Newark Quality Roofing

How Do You Choose a Roof Replacement Contractor?

3 min readNewark Quality Roofing
Roof replacement services in Essex County NJ by licensed roofing contractor

Choose a roof replacement contractor by verifying active New Jersey Home Improvement Contractor registration, at least $500,000 per-occurrence liability insurance, a written contract over $500, an itemized estimate, local references, and a documented deck assessment — not manufacturer certifications.

Each of those checks is verifiable against a New Jersey statute or a document the contractor can produce, which is what separates an accountable bid from a sales pitch.

What Credentials Should You Verify First?

Active New Jersey Home Improvement Contractor registration is the first credential to confirm, because N.J.S.A. 56:8-136 requires every home-improvement contractor to register with the Division of Consumer Affairs. This is a registration, not a license — New Jersey issues no roofing license.

The 13VH registration number identifies a registered contractor, and N.J.S.A. 56:8-144 requires it on the contract and in advertising. A bid that omits the number, or a contractor claiming a "state roofing license," misstates how New Jersey oversight works; the accurate question is whether the registration is active and the number is real.

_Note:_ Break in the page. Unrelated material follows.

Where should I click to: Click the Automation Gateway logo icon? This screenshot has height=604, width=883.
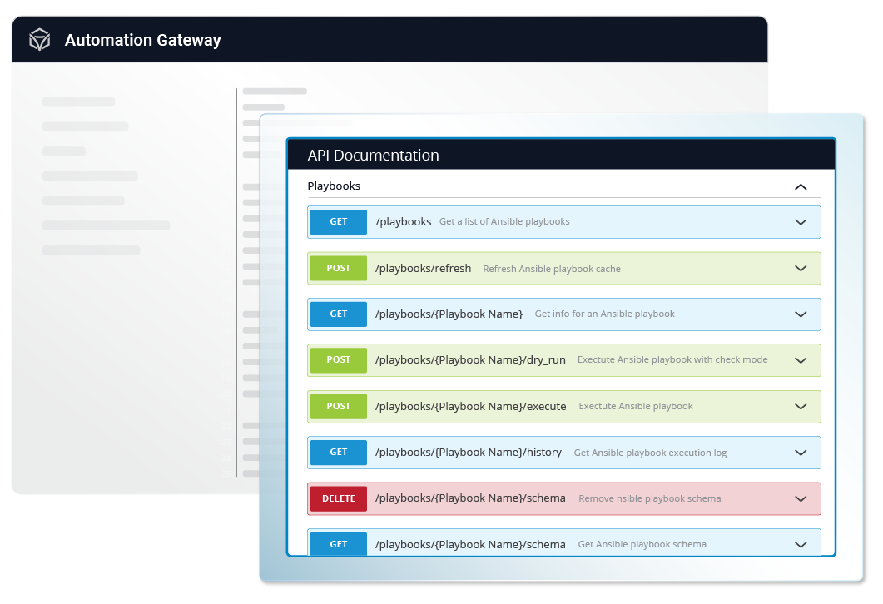[x=40, y=40]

Commercial general liability insurance of at least $500,000 per occurrence is the second credential, set as the statutory minimum by N.J.S.A. 56:8-142. Verify it through a Certificate of Insurance issued directly by the contractor's carrier — not a self-printed copy that can be expired or altered — so a worker injury or property damage during a tear-off does not transfer to the homeowner.

Premium architectural roofing shingle bundles showing color variety

What Documents Define an Accountable Bid?

A written contract and an itemized estimate define an accountable bid, because N.J.A.C. 13:45A-16.2 requires a signed written contract for any home improvement over $500, stating the total price and a description of the work before any work begins.

An itemized written estimate sets the scope, labor, materials, and timeline so two bids compare line by line: the shingle brand and product line, the layers removed, the ice-and-water-shield extent, the ventilation plan, the flashing scope, and cleanup. A tear-off triggers full deck removal under N.J.A.C. 5:23-6.4 when the roof is water-soaked, is wood, slate, or tile, or already carries two or more layers, so the estimate captures deck repair as a line the assessment identifies, per the NJ Uniform Construction Code.

Reasonable payment terms belong in that contract. A deposit of 10 to 30 percent is customary in New Jersey, with progress payments tied to milestones; full payment demanded before work begins is a red flag, and a deposit above one-third is uncustomary, per New Jersey home-improvement practice.

How Do Warranties and Assessment Separate Contractors?

A roof carries two separate warranties, and an accountable contractor explains both: the manufacturer material warranty covering factory defects, and the contractor's written workmanship warranty covering the labor. Installing the cover to manufacturer specification preserves the material warranty, per Owens Corning warranty guidance.

The workmanship warranty is the contractor's own promise on the installation, in writing, separate from the manufacturer's coverage of the product itself. A contractor who claims a manufacturer certification offers no substitute for these two written documents, so confirm the estimate states both in plain language rather than naming a certification program.

A thorough, documented assessment of the roof and deck before quoting separates a real bid from a guess. The contractor inspects the deck, the attic ventilation, and the New Jersey code triggers, because a tear-off exposes deck rot and structural conditions a surface inspection misses — and attic ventilation of 1 square foot of net-free vent per 150 square feet of attic floor extends roof life by up to 25 percent, per the NRCA and ARMA.

Local references and an established Essex County presence close the verification, because a contractor who works the local housing stock can point to nearby completed roofs of the same material class — 3-tab asphalt, architectural asphalt, metal, slate, or low-slope membrane — and stands behind that workmanship warranty over the roof's service life.

An accountable roof replacement contractor verifies cleanly against the record: an active 13VH Home Improvement Contractor registration, a Certificate of Insurance for at least $500,000 from the carrier, a signed written contract over $500 with an itemized estimate, local references, and a documented deck assessment — credentials that hold up where a manufacturer-certification claim does not.